Un inventaire numérique des 800 pièces devra être finalisé d’ici septembre 2025, accompagné d’un catalogue bilingue portugais-anglais. Des négociations bilatérales sont en cours avec Lisbonne et Berlin, sous la direction d’un comité mixte d’experts. Par ailleurs, une campagne de sensibilisation sur l’histoire du pillage culturel a été lancée dans les écoles mozambicaines.
La demande du Mozambique s’inscrit dans une dynamique plus large de restitution du patrimoine africain. Depuis 2021, plusieurs pays africains ont réalisé des avancées significatives : le Bénin a récupéré 26 trésors royaux d’Abomey restitués par la France, le Nigeria a signé des accords pour le retour de bronzes du royaume du Bénin, et des pays comme l’Éthiopie, la RDC et le Ghana participent à des négociations avec l’Allemagne, la Belgique et le Royaume-Uni.
A ce jour, environ 3 000 artefacts africains font l’objet de demandes de rapatriement à travers le continent, dont 800 pour le Mozambique.
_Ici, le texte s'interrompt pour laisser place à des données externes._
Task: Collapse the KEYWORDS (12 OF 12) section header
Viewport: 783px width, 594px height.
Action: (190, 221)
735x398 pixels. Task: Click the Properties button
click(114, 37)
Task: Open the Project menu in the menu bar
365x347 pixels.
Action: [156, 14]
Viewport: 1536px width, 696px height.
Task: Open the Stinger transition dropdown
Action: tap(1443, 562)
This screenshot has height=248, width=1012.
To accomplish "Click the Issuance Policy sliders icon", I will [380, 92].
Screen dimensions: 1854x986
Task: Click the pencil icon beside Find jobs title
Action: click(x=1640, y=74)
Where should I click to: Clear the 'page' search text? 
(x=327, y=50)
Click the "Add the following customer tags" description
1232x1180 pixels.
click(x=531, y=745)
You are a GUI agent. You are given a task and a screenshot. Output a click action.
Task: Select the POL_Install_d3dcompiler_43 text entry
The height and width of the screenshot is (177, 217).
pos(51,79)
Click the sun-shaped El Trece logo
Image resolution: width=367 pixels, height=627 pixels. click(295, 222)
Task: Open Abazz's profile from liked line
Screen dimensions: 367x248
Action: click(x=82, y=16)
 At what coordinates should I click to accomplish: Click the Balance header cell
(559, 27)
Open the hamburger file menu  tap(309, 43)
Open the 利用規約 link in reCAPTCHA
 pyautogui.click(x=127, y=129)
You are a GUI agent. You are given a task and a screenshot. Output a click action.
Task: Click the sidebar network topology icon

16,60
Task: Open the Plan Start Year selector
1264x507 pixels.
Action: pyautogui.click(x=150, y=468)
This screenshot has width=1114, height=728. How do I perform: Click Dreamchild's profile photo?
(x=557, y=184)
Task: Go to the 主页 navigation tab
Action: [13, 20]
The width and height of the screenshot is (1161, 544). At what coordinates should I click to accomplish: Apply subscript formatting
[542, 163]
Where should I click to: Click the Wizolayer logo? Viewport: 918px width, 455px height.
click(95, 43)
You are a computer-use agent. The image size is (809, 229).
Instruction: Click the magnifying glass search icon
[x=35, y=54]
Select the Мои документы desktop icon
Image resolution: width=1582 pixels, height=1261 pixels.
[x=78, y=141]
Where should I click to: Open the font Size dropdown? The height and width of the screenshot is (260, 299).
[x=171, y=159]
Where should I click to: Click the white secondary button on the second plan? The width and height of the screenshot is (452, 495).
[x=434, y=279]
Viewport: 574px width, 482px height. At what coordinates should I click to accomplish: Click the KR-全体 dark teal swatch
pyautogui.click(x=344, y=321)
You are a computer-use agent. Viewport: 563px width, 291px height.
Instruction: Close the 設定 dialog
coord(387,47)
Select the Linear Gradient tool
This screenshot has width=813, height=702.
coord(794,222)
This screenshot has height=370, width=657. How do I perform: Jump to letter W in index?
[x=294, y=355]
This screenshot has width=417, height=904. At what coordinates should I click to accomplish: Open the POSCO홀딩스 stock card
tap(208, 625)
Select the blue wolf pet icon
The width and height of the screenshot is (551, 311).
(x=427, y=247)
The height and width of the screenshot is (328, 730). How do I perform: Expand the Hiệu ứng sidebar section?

Cette mobilisation croissante entraîne une pression accrue sur les musées européens, qui envisagent désormais des solutions alternatives telles que des prêts longue durée, des expositions itinérantes ou des centres de recherche partagés.
Pour le Mozambique, la restitution a pour objectifs de renforcer la cohésion nationale, de relancer des pratiques artisanales parfois disparues, et d'intégrer la mémoire coloniale dans un cadre de justice et de réparation. En collaboration avec la CARICOM, Maputo souhaite étendre le débat au sujet de la traite négrière et établir un front Sud-Sud nouveau.
La ministre Tovela a succinctement résumé l’esprit de cette démarche :
« Aujourd’hui, nous sommes libres, mais la liberté est incomplète tant que notre patrimoine demeure éloigné de chez nous. Restituer, c’est réparer. »
La question de la restitution des œuvres d’art africaines est complexe, confrontée à divers obstacles juridiques et politiques, mais elle constitue désormais un enjeu central dans les relations Afrique-Europe et dans la redéfinition du rôle des musées occidentaux dans une ère postcoloniale.